Well, it’s Advent season again, and you know what that means: my pastor is rolling out the Gregorian chant at Sunday Masses, and explaining to us that, while it’s only temporary, this is a penitential season, and we could all use a good downer. He jokes every year that this can be mortification for our sins. But as you’ve explained before, Latin plainchant is the music proper to the Catholic Mass. It can’t be right for a Catholic not to like what is proper; at best, if Latin or chant or both make me uncomfortable, then the problem is with ME; in the true spirit of transformation in Christ, I need to humble myself and with His help learn to appreciate it—first and foremost for reasons of what is worthy and just in worship. Aesthetic reasons can wait.
I know I need to grow in this area—I just wish some clergy were a little more helpful and encouraging. My pastor makes it sound as if he expects me not to like Latin chant, that it’s OK not to like it, that as long as I don’t complain to him about it he doesn’t care what I think.
Trying Dear Trying:
Everything about Gregorian chant is difficult—for some it can be difficult to hear even when sung well, it is extremely difficult to sing well, and most excruciatingly difficult by far is listening to it when it is NOT sung well.
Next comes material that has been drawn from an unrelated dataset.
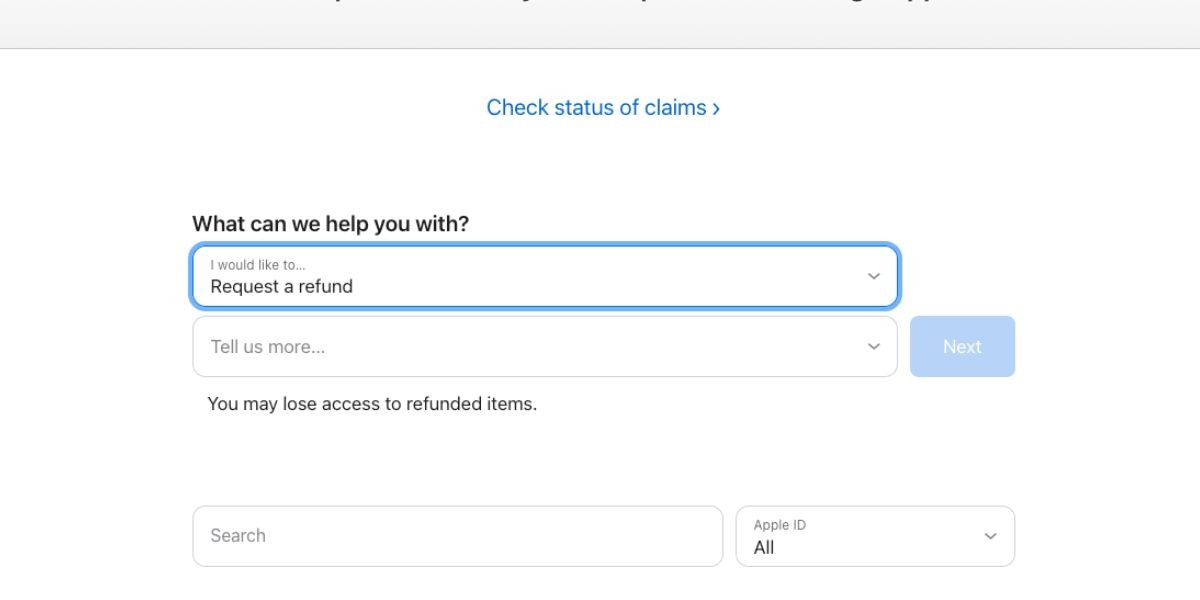
Task: Click the downward arrow beside 'Tell us more...'
Action: [x=873, y=346]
Your pastor is to be praised and affirmed as much as possible for having the vision to give the parish at least a partial glimpse of what tradition has long held, and what Vatican II also affirmed, to be worthy and right in Catholic worship. Go out of your way to thank him for the chant this Advent season.
But it does sound like a rather mixed message you’re getting. Maybe your pastor is a little skittish from previous attacks by uppity laity who throw a nutty about anything remotely resembling “tradition”, like Communion under one species, or putting the drums in the choir loft instead of front and center. I’ve heard of such things happening, even in parishes known for their robust orthodoxy. Just remember that being a parish priest or pastor in the postmodern, customer-is-always-right world of the affluent West is difficult for more reasons than most of us can imagine.
It is also the case that American Catholicism is still wrestling with the legacy of a very old, very ingrained habit of thought among faithful clergy and laity alike: that obedience is the ONLY virtue of the Catholic, that people should not be expected to understand what is good or true or beautiful, and indeed they CANNOT be expected to know or love it. “You don’t have to like it—you just have to DO it!” seems to have been the operative principle behind much of traditional American Catholicism, which seems to have been formed in part by the cast of mind that IRISH Catholics brought with them to this country. (Thomas Day’s funny little book Why Catholics Can’t Sing sheds some light on other legacies of the Irish-American-Catholic mind.)
Of course, obedience is better than disobedience. But…
There are numerous problems that can arise in a culture that overvalues obedience at the expense of understanding and love. One problem is positivism, the view that all that matters is LAW, that as long as a priest or a bishop or a Curial document says it’s OK, or that at least as long as it’s not expressly FORBIDDEN, then, as the kids like to say, it’s all good, go for it. The concomitant belief is that the legal authority of a pope or a synod or a council is sufficient to change ANY law at any time.
The late Fr. Richard John Neuhaus once dramatized the unfortunate consequences of this kind of Catholic positivism when he told of an over-zealous bishop who once opined, “If the pope said tomorrow that two plus two equals five, I’d believe him!” (Neuhaus commended a different response: “Perhaps I have misunderstood His Holiness.”) Such an odd view of what truth is and what makes truth true bears a strange kinship with the expectations of those poor souls who expected Pope Paul VI to reverse Church teaching on contraception in 1968, or those shrill commentators who created the recent story that Pope Benedict had done a “dramatic about-face” on something or other. It can’t happen—any more than God can contradict God, or do evil.
Obedience is always difficult, and it is indeed a virtue—but it becomes easier when we can come to learn WHY what is good demands not just obedience, but also love—and what is done out of love transcends obedience. Dilige et quod vis fac, wrote St. Augustine—Love, and do what you will, for if your love is for the right things, you will do the good.
So remember: Gregorian chant is, in a sense, the LAW of the Church’s worship—but it is part of the Church’s law because it is good, and not the other way around. If you happen to come to appreciate it more this Advent, delight in seeking another form of penance.
And remember to encourage, thank, and pray for your pastor. Consider getting him an Advent gift as well.